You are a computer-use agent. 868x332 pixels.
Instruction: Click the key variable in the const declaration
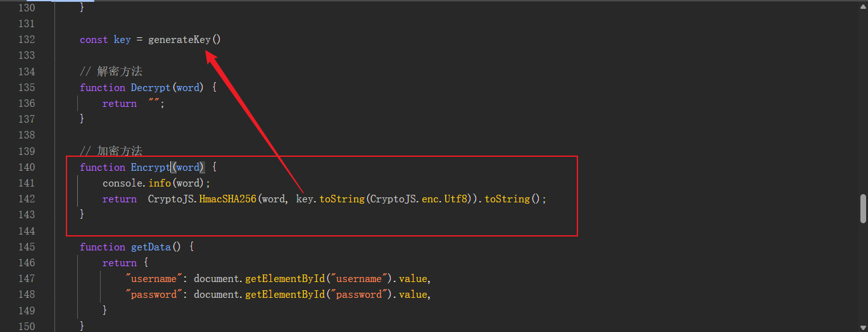(x=122, y=40)

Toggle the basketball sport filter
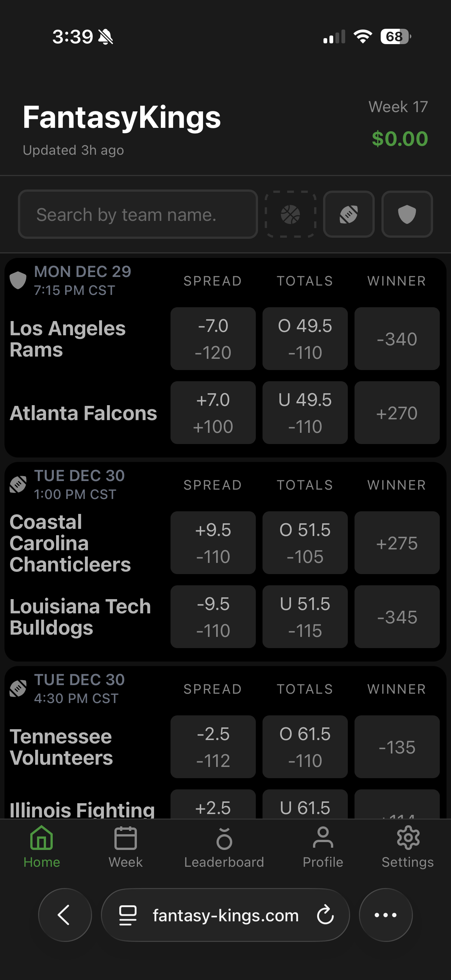(x=290, y=214)
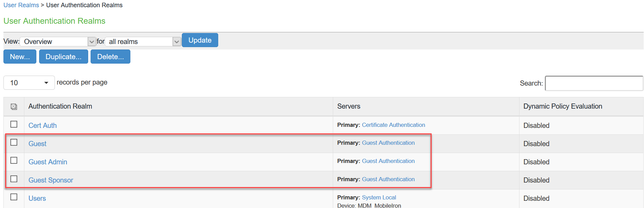The height and width of the screenshot is (208, 644).
Task: Click the New... button
Action: (x=20, y=57)
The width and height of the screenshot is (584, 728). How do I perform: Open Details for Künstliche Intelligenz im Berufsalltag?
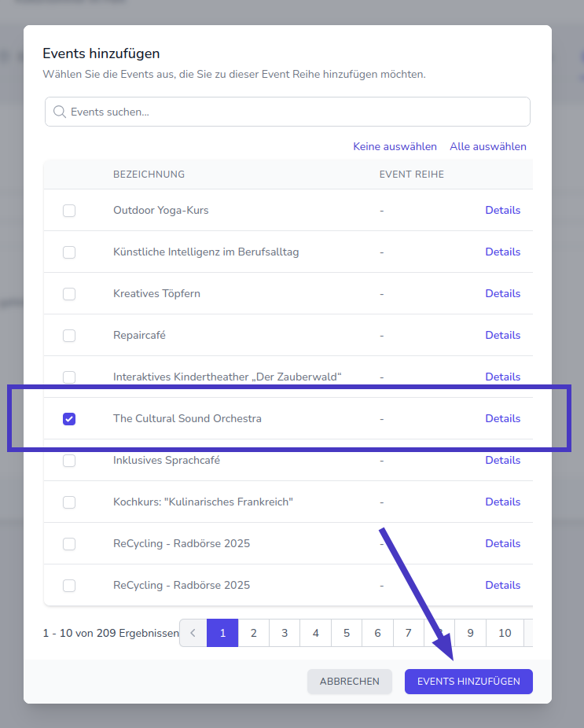click(502, 252)
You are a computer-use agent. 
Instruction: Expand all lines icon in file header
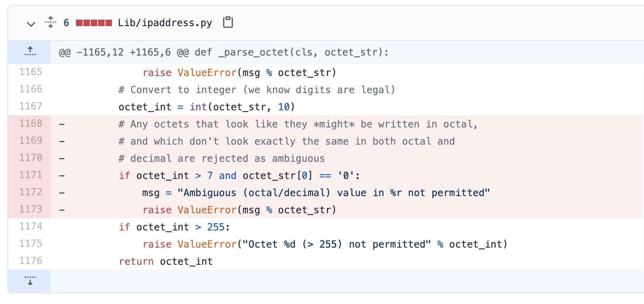[x=50, y=22]
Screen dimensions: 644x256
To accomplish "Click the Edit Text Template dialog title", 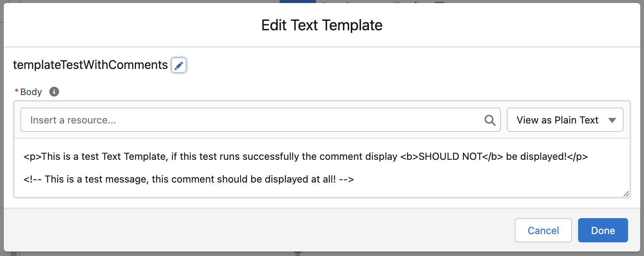I will 322,25.
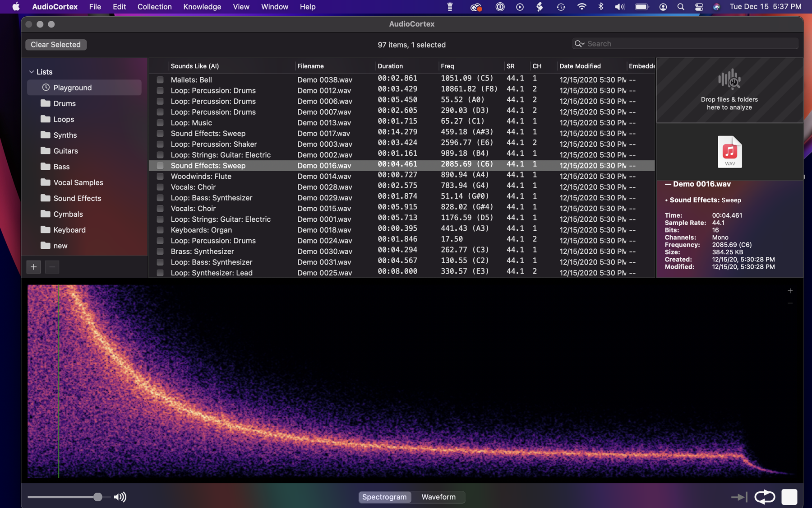Collapse Demo 0016.wav details header
This screenshot has width=812, height=508.
click(x=668, y=184)
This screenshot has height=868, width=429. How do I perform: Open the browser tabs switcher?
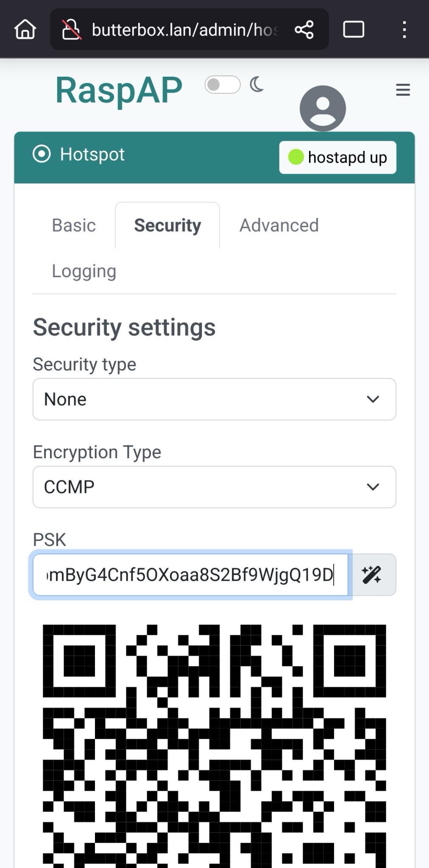[x=353, y=30]

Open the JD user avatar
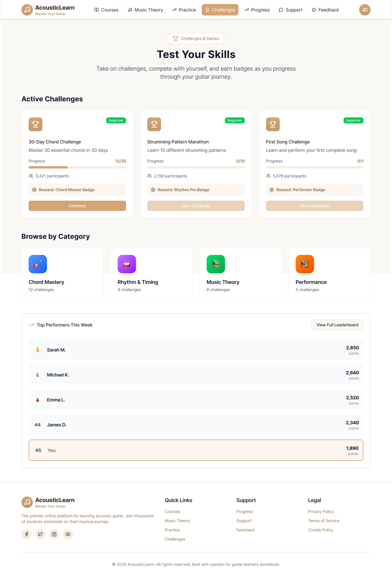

------------

| The problem |
Scan the material for the word "agent". Return every line where it is found.

| Solution to the exercise |
You are a computer-use agent. 868x332 pixels.
You are a computer-use agent. 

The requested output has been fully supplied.